→ **STATED GOAL**: Render the lines from the first one up to and including the line with "click(513, 674)" as a numbered list, omitting blank lines.

→ **Lines on where items appear**:
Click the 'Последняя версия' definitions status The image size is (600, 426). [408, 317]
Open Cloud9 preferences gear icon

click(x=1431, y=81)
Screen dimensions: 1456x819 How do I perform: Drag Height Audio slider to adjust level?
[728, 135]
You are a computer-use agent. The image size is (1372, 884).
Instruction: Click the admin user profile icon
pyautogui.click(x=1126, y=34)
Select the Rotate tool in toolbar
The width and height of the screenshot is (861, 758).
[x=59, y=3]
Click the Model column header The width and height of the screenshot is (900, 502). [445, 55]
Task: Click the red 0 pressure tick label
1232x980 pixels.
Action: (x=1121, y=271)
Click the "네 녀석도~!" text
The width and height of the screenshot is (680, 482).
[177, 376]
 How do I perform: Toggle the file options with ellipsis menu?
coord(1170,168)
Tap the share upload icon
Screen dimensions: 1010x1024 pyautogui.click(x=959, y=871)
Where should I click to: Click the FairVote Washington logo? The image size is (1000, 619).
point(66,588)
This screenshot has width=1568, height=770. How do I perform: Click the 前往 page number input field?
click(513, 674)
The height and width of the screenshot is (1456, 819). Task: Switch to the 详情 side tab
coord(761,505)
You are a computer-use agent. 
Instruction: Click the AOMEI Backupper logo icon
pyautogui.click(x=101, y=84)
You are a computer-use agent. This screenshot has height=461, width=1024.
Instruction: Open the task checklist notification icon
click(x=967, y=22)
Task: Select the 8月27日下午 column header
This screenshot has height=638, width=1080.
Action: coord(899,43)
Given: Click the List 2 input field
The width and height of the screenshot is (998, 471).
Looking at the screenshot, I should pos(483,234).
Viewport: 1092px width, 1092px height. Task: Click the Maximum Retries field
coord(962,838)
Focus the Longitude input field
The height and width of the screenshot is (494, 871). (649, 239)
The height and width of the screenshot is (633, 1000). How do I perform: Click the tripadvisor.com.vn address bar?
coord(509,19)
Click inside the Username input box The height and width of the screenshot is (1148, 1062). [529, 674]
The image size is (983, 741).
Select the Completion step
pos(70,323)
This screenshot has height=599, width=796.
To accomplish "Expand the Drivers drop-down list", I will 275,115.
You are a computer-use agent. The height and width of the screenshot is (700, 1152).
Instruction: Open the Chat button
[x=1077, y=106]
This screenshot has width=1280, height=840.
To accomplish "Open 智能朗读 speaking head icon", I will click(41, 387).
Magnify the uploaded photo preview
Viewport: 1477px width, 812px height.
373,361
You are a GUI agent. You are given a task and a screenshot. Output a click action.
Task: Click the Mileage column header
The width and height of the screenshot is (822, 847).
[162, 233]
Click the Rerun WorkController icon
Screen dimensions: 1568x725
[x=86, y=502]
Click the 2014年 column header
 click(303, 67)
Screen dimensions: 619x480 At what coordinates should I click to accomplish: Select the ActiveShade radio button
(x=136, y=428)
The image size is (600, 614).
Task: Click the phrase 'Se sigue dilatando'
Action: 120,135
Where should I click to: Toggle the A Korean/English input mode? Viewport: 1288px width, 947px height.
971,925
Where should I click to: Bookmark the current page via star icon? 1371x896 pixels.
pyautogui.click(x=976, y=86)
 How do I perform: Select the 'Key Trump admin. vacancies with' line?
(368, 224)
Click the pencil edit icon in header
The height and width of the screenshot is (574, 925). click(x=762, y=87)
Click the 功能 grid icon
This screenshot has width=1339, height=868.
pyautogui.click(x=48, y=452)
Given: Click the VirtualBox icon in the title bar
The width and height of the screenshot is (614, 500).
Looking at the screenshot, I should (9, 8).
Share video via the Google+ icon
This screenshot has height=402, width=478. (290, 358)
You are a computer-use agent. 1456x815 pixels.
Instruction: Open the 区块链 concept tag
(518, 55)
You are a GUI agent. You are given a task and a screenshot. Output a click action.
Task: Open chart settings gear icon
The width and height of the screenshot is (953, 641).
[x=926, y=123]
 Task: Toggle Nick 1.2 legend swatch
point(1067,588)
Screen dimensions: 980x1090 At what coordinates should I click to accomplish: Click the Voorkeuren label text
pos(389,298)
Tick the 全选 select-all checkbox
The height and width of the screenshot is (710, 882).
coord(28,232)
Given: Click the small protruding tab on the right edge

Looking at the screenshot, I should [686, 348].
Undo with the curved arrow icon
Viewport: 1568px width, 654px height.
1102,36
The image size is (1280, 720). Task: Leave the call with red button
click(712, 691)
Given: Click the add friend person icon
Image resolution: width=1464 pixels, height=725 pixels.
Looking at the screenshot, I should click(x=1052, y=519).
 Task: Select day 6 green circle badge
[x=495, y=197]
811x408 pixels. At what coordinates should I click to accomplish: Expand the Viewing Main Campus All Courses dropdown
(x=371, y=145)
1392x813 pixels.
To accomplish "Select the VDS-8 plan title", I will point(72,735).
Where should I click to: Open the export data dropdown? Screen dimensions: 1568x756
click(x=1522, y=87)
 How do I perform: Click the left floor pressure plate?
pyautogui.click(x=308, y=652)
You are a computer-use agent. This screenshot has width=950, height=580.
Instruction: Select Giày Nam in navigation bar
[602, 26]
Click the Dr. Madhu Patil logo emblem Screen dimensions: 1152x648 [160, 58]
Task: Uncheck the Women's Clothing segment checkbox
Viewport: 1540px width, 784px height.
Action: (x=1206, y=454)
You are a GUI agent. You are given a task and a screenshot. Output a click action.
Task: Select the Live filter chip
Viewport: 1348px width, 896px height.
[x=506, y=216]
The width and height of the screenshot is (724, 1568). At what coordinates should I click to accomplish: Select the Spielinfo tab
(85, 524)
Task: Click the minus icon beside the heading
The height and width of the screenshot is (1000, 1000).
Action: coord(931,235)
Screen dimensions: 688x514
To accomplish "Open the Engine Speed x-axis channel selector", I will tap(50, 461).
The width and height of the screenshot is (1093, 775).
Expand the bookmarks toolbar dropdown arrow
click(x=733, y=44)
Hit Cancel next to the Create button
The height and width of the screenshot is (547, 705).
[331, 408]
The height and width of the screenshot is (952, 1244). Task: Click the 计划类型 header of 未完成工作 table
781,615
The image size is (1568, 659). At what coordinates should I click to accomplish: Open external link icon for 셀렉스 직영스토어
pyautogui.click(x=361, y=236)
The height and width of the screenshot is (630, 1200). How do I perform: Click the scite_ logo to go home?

→ **THE ANSWER**:
1. Click the 'Последняя версия' definitions status The image size is (600, 426). [408, 317]
2. Open Cloud9 preferences gear icon
3. click(x=1431, y=81)
4. Screen dimensions: 1456x819 How do I perform: Drag Height Audio slider to adjust level?
5. [728, 135]
6. You are a computer-use agent. The image size is (1372, 884).
7. Instruction: Click the admin user profile icon
8. pyautogui.click(x=1126, y=34)
9. Select the Rotate tool in toolbar
10. The width and height of the screenshot is (861, 758).
11. [x=59, y=3]
12. Click the Model column header The width and height of the screenshot is (900, 502). [445, 55]
13. Task: Click the red 0 pressure tick label
14. 1232x980 pixels.
15. Action: (x=1121, y=271)
16. Click the "네 녀석도~!" text
17. The width and height of the screenshot is (680, 482).
18. [177, 376]
19.  How do I perform: Toggle the file options with ellipsis menu?
20. coord(1170,168)
21. Tap the share upload icon
22. Screen dimensions: 1010x1024 pyautogui.click(x=959, y=871)
23. Where should I click to: Click the FairVote Washington logo? The image size is (1000, 619).
24. point(66,588)
25. This screenshot has width=1568, height=770. How do I perform: Click the 前往 page number input field?
26. click(513, 674)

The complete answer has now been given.